According to a 2016 report by the Ruderman Foundation, a nonprofit that researches and advocates for disability inclusion, 95% of characters with disabilities on television are played by non-disabled individuals.
And although 1 in 4 people (26%) in the United States have some type of disability, the percentage of broadcasted series regular characters with a disability was 3.5% for the 2020-21 television season, according to GLAAD's "Where We Are on TV" report.
Because of just how rare it is to see a character in television or movies with a disability (or if you do see a disabled character, it's accurately cast), Olivia Mozzi, a local actor, says Indianapolis audiences get to see something special.

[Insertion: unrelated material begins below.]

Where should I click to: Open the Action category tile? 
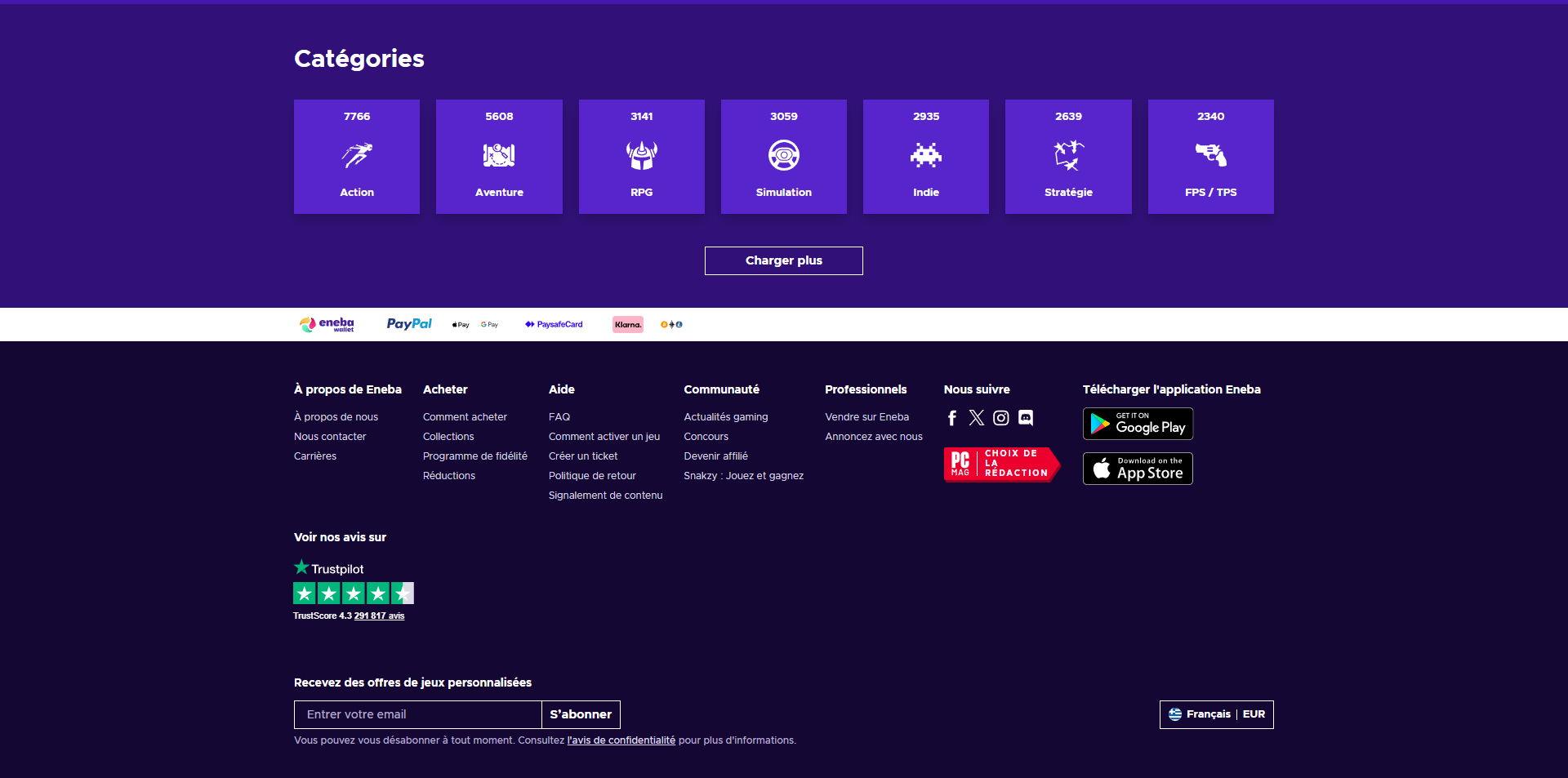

"The fact that the playwright, and this company, and this director, are insistent on authentic representation is actually rare. So, our audiences have a really special opportunity to see that and not one but two actors [with disabilities]," Mozzi said.
Mozzi lives with a physical disability and is one of the four-person cast of Cost of Living. Although she's been acting since high school, she's never played a disabled role before.

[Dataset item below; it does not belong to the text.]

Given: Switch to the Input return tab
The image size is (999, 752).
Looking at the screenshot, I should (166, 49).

"I will say, in general, as a disabled actor, I've seen the gamut of directors that were really hesitant to work with me because of obstacles that they perceived in that process, to people who were more welcoming," Mozzi said.

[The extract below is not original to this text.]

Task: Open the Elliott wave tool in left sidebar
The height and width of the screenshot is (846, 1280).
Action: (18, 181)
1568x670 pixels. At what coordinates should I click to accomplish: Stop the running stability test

Mozzi hopes more playwrights, directors, and companies, local and national, follow in ALT's footsteps.
"And the fact that actors with disabilities are invited to this table, not just because we have disabilities but certainly because of it, is incredibly special," Mozzi said. "I hope that it'll serve as an example for other companies."
Mozzi, who plays Ani, says that regardless of what you think you know about disability, Cost of Living will surprise you.
"My character is the exact opposite of a lot of the stereotypes that you see about the disability community. So I think it's going to surprise people, but in a good way," she said.
ALT was founded in 2019, and has made it a point to bring plays to Indianapolis that have yet to be shown in the state.
"They've (the plays) all been sort of tackling contemporary feelings, contemporary themes, sometimes even uncomfortable subjects, but just things that we're all dealing with right now," Saunders said of how he and his company pick their plays.